- _RECORD LIST_
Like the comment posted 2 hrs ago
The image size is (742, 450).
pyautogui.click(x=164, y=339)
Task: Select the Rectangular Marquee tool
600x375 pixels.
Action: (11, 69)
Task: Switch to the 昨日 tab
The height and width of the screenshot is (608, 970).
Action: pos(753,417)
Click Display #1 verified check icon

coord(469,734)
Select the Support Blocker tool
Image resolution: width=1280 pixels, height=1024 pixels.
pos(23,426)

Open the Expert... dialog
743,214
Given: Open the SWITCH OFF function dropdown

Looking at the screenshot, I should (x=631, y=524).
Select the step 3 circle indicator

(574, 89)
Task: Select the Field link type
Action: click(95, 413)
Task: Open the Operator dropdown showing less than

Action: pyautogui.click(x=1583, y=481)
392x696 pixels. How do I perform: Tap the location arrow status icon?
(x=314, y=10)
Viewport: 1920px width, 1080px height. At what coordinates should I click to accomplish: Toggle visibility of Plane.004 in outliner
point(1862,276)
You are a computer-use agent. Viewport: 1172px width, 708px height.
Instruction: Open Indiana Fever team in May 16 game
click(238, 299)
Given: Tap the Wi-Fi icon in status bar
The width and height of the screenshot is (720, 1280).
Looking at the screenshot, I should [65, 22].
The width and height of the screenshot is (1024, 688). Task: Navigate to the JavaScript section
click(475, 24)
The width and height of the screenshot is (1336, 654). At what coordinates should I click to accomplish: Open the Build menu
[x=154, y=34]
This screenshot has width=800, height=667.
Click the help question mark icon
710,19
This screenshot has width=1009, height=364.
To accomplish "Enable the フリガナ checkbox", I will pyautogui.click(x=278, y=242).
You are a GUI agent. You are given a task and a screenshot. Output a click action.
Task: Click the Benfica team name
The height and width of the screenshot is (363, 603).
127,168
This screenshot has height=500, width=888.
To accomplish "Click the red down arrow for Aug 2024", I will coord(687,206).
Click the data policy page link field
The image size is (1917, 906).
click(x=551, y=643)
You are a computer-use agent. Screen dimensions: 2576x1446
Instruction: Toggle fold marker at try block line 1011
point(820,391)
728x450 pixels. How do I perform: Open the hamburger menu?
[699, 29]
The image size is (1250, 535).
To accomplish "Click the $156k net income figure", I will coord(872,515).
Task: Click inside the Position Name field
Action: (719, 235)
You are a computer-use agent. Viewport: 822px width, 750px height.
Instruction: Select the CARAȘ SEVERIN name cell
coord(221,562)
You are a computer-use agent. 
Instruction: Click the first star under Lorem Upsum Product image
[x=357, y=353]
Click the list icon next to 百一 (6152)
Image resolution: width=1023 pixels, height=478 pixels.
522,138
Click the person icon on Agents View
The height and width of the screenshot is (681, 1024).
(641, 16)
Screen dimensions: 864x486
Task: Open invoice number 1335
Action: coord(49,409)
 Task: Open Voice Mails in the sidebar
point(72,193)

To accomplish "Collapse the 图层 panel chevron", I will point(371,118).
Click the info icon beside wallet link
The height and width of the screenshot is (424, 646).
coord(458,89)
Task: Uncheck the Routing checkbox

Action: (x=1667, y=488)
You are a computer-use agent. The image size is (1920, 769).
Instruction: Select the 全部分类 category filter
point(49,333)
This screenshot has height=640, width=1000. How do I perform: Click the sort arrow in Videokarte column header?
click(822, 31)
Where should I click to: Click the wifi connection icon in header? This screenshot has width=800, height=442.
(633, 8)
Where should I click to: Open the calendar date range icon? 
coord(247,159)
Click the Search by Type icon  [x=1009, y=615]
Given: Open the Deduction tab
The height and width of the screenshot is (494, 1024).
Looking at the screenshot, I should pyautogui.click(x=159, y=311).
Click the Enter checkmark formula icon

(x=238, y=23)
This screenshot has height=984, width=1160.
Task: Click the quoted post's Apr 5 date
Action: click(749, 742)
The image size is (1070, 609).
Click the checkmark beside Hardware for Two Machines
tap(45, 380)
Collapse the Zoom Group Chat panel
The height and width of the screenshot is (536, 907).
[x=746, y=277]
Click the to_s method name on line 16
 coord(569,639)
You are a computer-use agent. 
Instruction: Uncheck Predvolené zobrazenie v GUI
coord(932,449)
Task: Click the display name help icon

- _TO BE DONE_
Pull out every line of the records above that contains the word "Instruction".

- _RESPONSE TO THIS TASK_
Instruction: Open Indiana Fever team in May 16 game
Instruction: Toggle fold marker at try block line 1011
Instruction: Select the CARAȘ SEVERIN name cell
Instruction: Click the first star under Lorem Upsum Product image
Instruction: Select the 全部分类 category filter
Instruction: Uncheck Predvolené zobrazenie v GUI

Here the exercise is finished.